Mary Craig’s biography of the 14th Dalai Lama and his family is so good it was turned into a movie. That makes sense: it’s an inspiring story about the Dalai Lama, his family and culture. However, beyond that it’s the story of surviving the track through the Himalaya’s, the Chinese always on their trail and the subsequent landing in India that really make this a book to remember.

At the same time, and this is inherent in the story, we are called on to empathize with the Tibetan people living in occupied Tibet.

Once in India the family of the Dalai Lama became involved in the burgeoning democracy if the Tibetan people that their prominent brother was (is) trying to foster.

The book starts with the death of the previous Dalai Lama and the subsequent search for his rebirth. This is always an interesting start to a Tulku’s story as it takes us right into the magical worldview of Tibetan Buddhism. Tulku’s (incarnated lama’s) have a magical aura in Tibetan Buddhism and of course the Dalai Lama is among those whose reputation is highest. He had a lot to live up to growing up.

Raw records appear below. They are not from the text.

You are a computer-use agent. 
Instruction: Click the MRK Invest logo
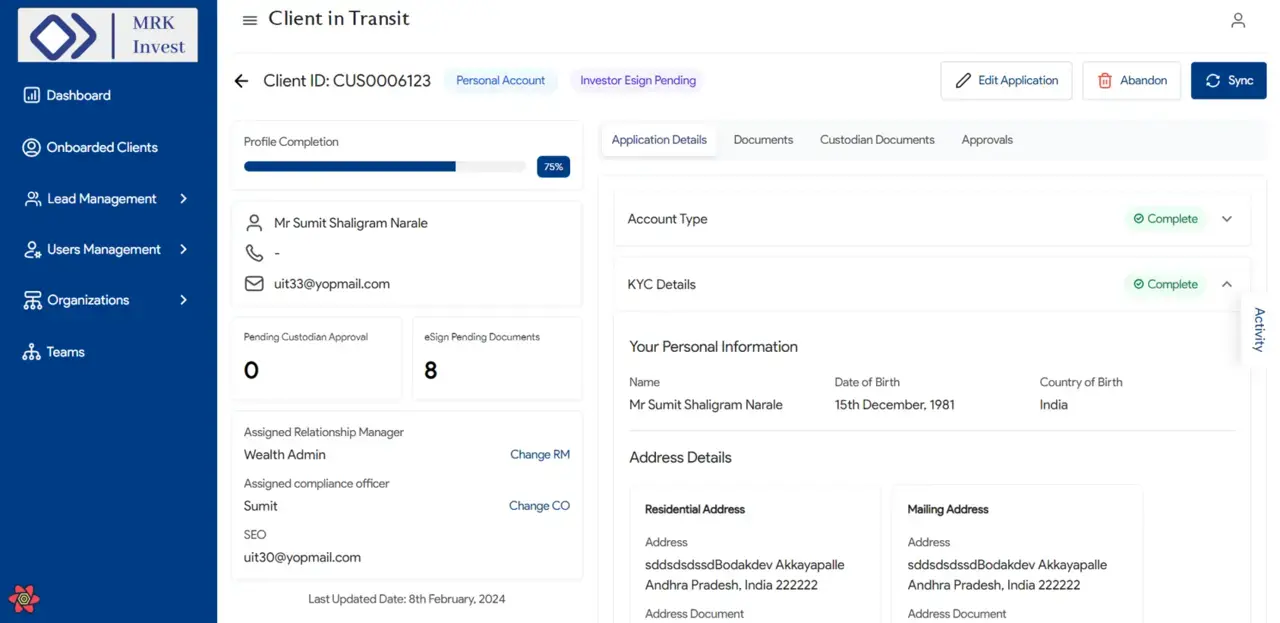108,36
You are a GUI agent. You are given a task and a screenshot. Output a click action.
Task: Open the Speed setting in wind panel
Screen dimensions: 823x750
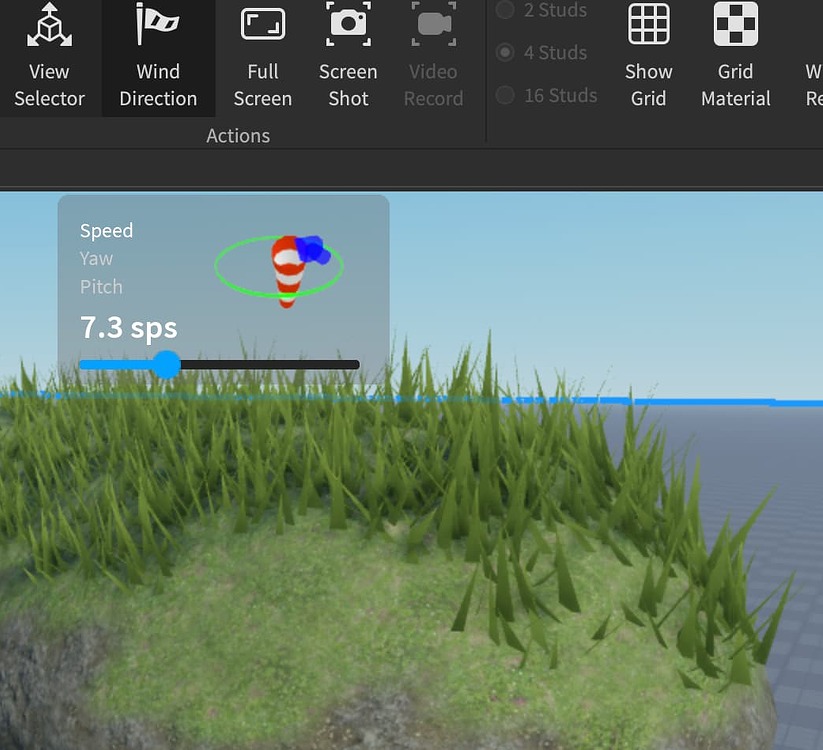106,230
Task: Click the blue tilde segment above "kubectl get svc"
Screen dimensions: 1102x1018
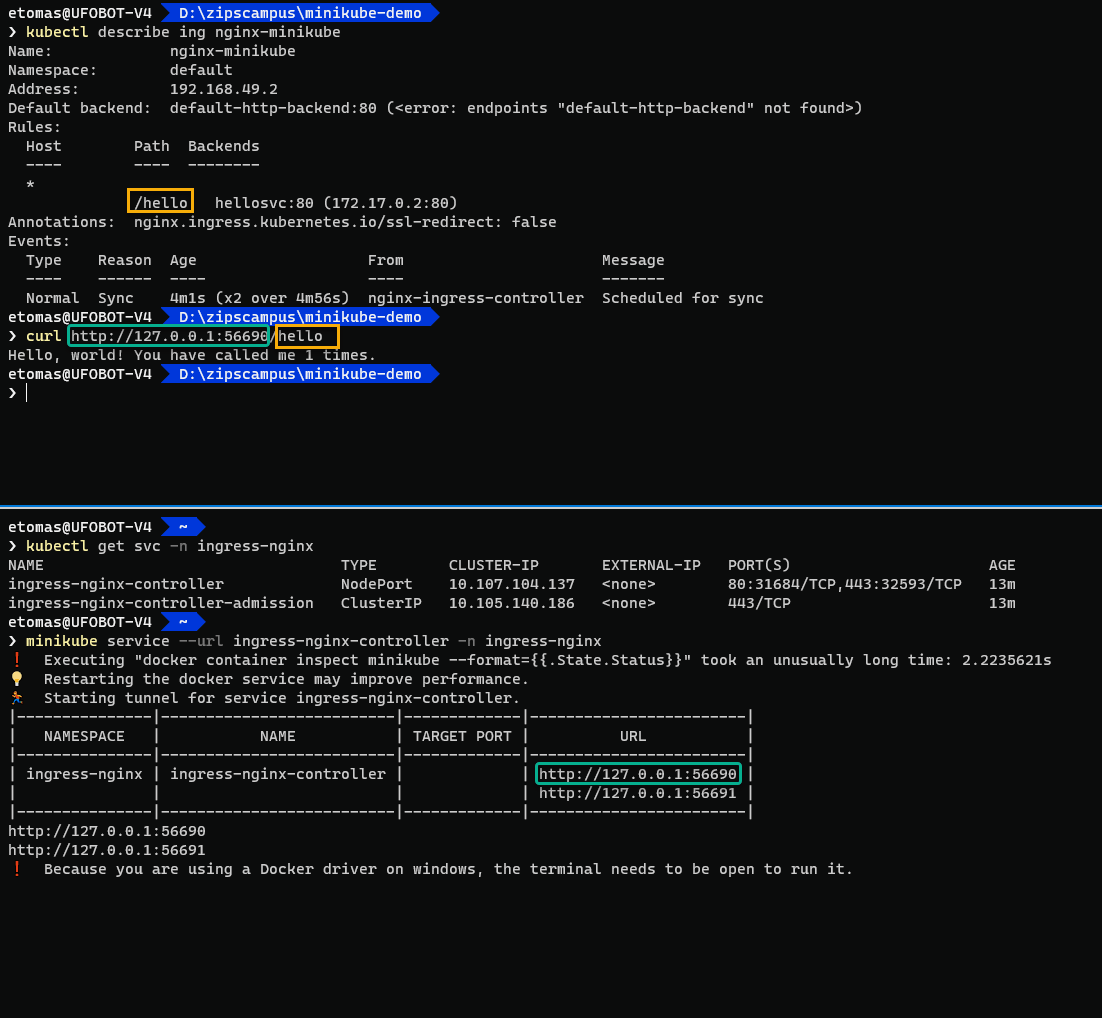Action: click(x=183, y=527)
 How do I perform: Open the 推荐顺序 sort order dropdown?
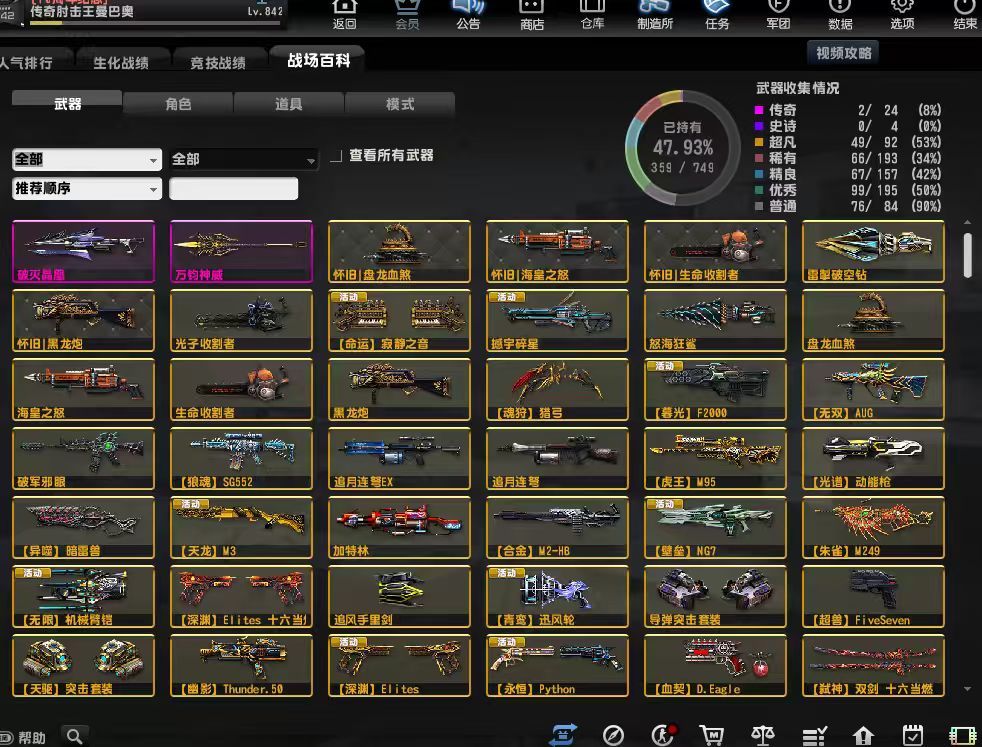tap(87, 189)
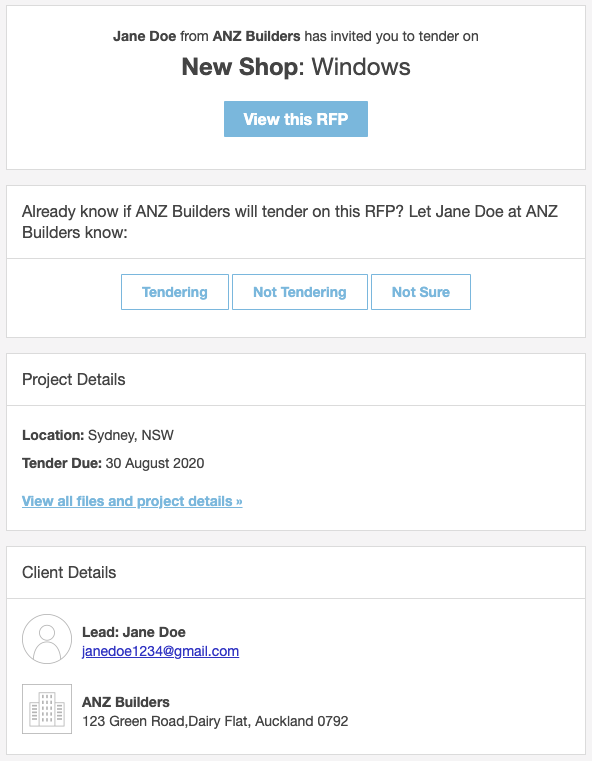
Task: Click the ANZ Builders building icon
Action: [x=47, y=709]
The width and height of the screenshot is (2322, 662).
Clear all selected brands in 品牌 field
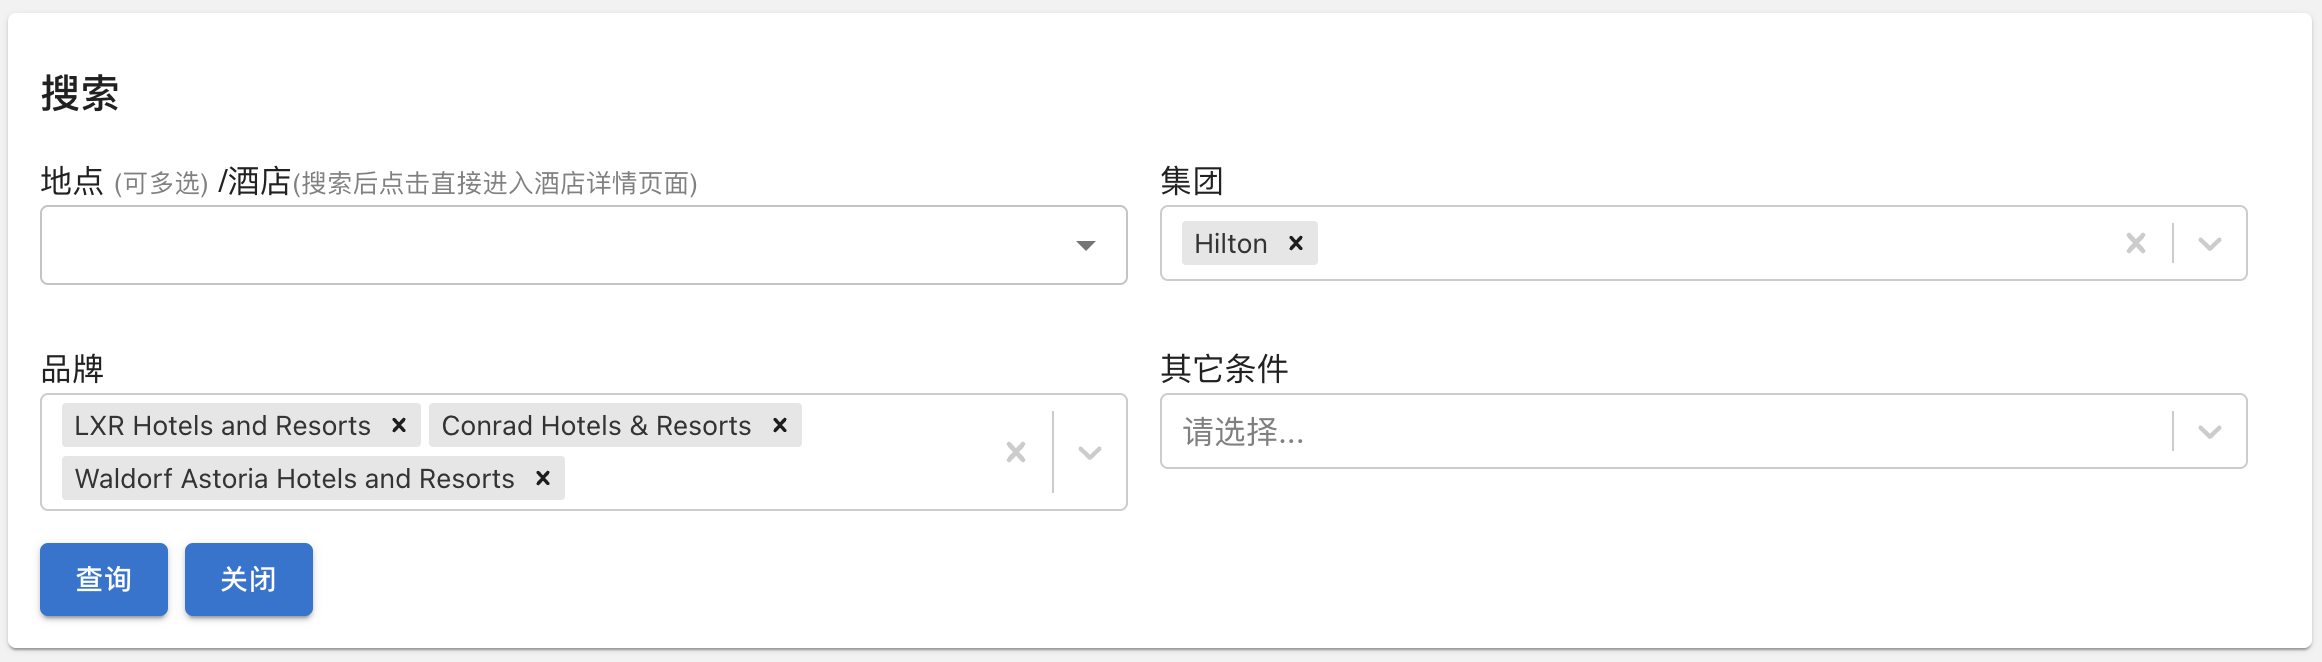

The current Dalai Lama was even asked, in his late teens, to write a meditation for his followers on his unity with Avalokiteshvara: Buddha of compassion. I do this meditation regularly because it’s a beautiful sadana and not too long. However, if you look at this from the Dalai Lama’s perspective it’s quite something. Here you are, a teen being prepared by your teachers and tutors for this dual role of spiritual guru and leader of a country and you have to write something to help people worship you more effectively.

The Dalai Lama is world famous. He received The Nobel Peace Prize for his efforts to free Tibet peacefully from Chinese occupation. He teaches Buddhism both to TIbetans, Tibetan Buddhists and people interested in no more than happiness in this life. He reaches out to scientists to find common ground between Buddhist psychology and meditation and modern neurology and psychology.

He’s a mountain of a man who will be sadly missed when he passes on.

Most biographies focus on those very public aspects of his life. Kundun instead focuses on the people around him, their culture and struggles, their hopes, fears and challenges. The result is a must-read book for anybody interested in Tibet, Human Rights, Exile and of course Tibetan Buddhism.